Hi,

I authored the days filter operator. Haven’t been here for a while, and 
came back to find several threads all revolving around more or less the 
same thing - an inability to produce a range of days that ends yesterday 
(past days) or starts tomorrow (days in the future). I submitted a patch 
#2364 <https://github.com/Jermolene/TiddlyWiki5/pull/2364> to address the 
issue. Following is a description of the days filter operator, most of it 
is applicable now, but cases involving a start day of tomorrow or an end 
day of yesterday will only be possible after the patch.
Parameter 

The parameter (let’s call it D) is a number of days from today. It marks a 
begining or an end of a time interval. 0 is today only. 1 is tomorrow and 
everything before, -1 is yesterday and everything after, etc.
Suffix 

3 days in the future may not make sense for a field like “modified”. That’s 
where the suffix comes in handy.
Say you have a field “due” in your tiddlers. days:due[3] will return 
tiddlers that are due within 3 days from today, and all past due.
Negation (logical NOT) 

This is where the patch will change the behavior a bit.
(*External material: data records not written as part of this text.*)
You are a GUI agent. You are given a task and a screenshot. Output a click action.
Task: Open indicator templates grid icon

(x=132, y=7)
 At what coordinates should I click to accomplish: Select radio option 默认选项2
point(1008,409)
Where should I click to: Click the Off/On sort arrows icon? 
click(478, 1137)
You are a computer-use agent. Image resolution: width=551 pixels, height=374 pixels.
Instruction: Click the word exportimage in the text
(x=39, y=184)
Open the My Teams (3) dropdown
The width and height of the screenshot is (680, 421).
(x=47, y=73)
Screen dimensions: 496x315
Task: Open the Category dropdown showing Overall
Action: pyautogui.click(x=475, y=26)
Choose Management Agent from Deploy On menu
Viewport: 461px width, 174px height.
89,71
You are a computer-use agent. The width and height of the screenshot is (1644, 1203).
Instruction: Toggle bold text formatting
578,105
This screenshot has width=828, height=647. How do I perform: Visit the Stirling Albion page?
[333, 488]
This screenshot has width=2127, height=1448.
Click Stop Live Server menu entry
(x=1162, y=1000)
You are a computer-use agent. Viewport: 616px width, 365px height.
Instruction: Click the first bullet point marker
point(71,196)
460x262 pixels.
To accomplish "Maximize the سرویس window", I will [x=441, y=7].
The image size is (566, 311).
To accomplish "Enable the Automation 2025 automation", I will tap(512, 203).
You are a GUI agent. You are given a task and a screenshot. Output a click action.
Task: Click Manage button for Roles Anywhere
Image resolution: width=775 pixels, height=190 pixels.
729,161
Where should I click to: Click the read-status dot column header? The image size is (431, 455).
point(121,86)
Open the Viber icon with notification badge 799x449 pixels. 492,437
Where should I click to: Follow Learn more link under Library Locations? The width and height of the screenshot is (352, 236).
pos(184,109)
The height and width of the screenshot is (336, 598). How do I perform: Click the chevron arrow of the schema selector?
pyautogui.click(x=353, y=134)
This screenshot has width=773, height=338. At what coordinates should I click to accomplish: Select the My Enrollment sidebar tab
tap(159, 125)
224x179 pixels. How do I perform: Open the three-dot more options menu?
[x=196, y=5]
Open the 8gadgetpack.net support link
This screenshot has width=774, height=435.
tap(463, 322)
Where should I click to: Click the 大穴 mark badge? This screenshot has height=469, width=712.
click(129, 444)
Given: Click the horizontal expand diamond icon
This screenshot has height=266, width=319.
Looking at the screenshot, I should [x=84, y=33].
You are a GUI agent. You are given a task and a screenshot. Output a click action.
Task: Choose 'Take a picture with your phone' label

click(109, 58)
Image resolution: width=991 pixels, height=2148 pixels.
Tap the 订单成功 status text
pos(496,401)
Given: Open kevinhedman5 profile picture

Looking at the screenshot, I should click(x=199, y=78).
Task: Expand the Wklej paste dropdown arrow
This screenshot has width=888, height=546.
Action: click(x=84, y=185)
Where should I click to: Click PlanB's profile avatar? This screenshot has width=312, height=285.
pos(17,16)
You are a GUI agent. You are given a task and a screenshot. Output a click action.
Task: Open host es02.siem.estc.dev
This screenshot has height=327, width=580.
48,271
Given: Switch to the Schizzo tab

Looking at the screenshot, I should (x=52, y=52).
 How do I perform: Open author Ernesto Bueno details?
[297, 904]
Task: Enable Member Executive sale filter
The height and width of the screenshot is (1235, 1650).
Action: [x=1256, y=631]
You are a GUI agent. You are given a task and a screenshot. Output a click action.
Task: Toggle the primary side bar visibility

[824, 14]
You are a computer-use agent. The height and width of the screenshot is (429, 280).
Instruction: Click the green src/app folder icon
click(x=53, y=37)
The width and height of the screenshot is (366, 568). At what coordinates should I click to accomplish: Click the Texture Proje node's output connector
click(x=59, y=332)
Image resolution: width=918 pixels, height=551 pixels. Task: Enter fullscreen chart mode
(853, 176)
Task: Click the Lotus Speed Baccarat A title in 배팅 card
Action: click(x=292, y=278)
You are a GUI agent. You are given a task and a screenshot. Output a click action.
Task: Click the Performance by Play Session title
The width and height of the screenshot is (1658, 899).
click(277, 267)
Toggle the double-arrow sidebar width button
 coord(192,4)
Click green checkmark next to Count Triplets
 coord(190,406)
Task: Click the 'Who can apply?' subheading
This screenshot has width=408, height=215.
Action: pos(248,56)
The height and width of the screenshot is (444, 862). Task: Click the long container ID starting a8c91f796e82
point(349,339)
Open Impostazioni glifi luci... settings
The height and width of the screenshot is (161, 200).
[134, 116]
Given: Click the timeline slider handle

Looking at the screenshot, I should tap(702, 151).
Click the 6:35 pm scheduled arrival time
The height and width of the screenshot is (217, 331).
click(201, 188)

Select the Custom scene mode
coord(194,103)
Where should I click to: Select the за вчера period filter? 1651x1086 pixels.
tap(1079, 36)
If days:due[3] is everything that is due within the next 3 days, then, 
strictly speaking, !days:due[3] should mean anything that is NOT due due 
within the next 3 days, or , in other words, anything that is due in 4 days 
or more. That’s how the operator works now, and that makes it impossible to 
specify a period starting tomorrow or ending yesterday, since !days:due[1] 
means “due in 2 days or more”, and !days:due[-1] means “was due 2 days ago 
or before”.

After the patch, !days:due[1] will mean anything that is due in *1* days or 
more, !days:due[-1] will mean anything that was due yesterday or before.
Specifying a range of days (finite number of days) 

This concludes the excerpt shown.